On the day of trial the claimant’s counsel made an application to have an interpreter for the claimant. Two interpreters had attended before when the matter was listed for trial in Barnet CC in November 2011 – that was adjourned to allow the defendant to conduct further investigations and amend their defence to plead fraud.
HHJ Lamb QC found there were no statements of truth from an interpreter on the two witness statements relied on by the claimant or on his reply to the Amended Defence which had been signed by him personally. On that basis the evidence from the claimant could not be relied on and the claimant had failed to draft the witness statement in accordance with CPR 32.4.5 and it could not be said that the statements were in his own words. It was crucial in cases where fraud/credibility was in issue that the defendant should know the case it had to meet and the claimant’s evidence in detail. The crux of the defendant’s case revolved around the veracity of the claimant’s evidence and cross examination of the same.

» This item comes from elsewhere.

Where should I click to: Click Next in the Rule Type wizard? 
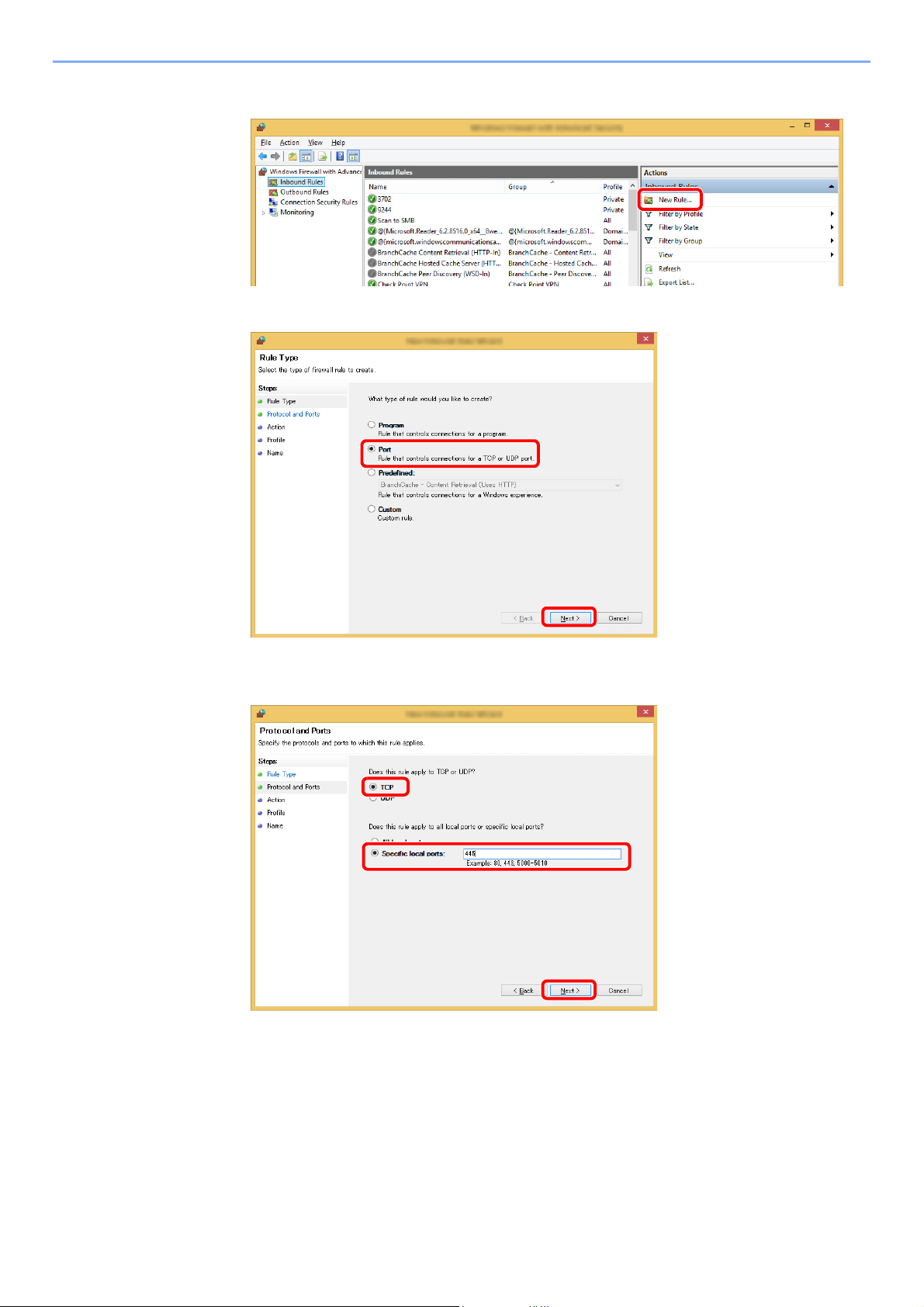(x=569, y=618)
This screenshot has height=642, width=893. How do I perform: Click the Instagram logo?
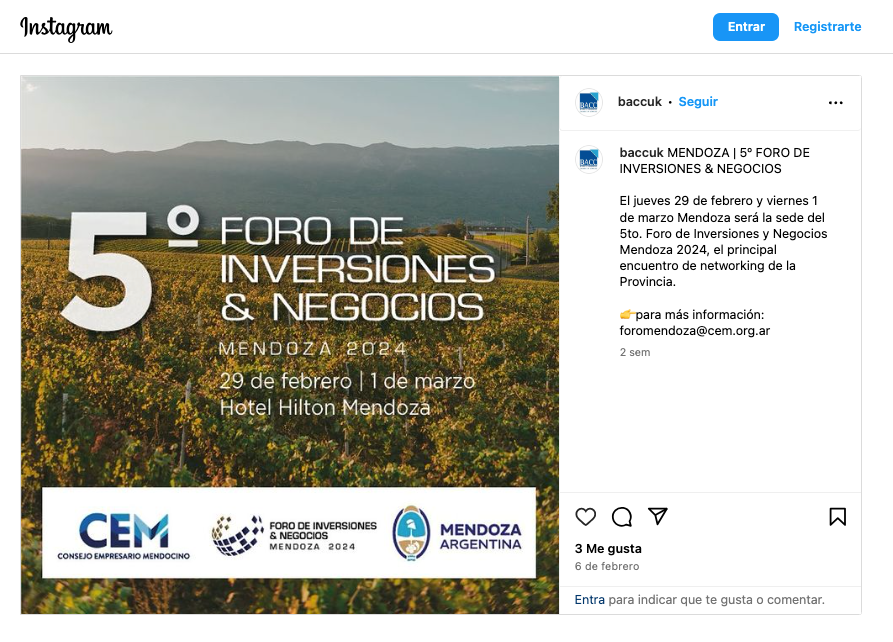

HHJ stated that the claimant’s solicitors ought to have known he needed an interpreter for his statement as two had been present at the earlier trial and they had failed to properly comply with the order for witness statements to be exchanged by order dated 25/01/12. The contention by the claimant’s counsel that the interpreter translate statements to the claimant while he was in the witness box was unsatisfactory and denied the defendant their right to know what the claimant relied on in his case.
HHJ found the claimant was in breach of CPR 1.3 – they had not assisted the court and he struck out the claim under CPR 3.4.2(C). The failure to translate/interpret the claimant’s evidence was a fundamental breach of the rules in this case. The defendant was awarded costs on an indemnity basis after the notice of trial and on a standard basis before that date.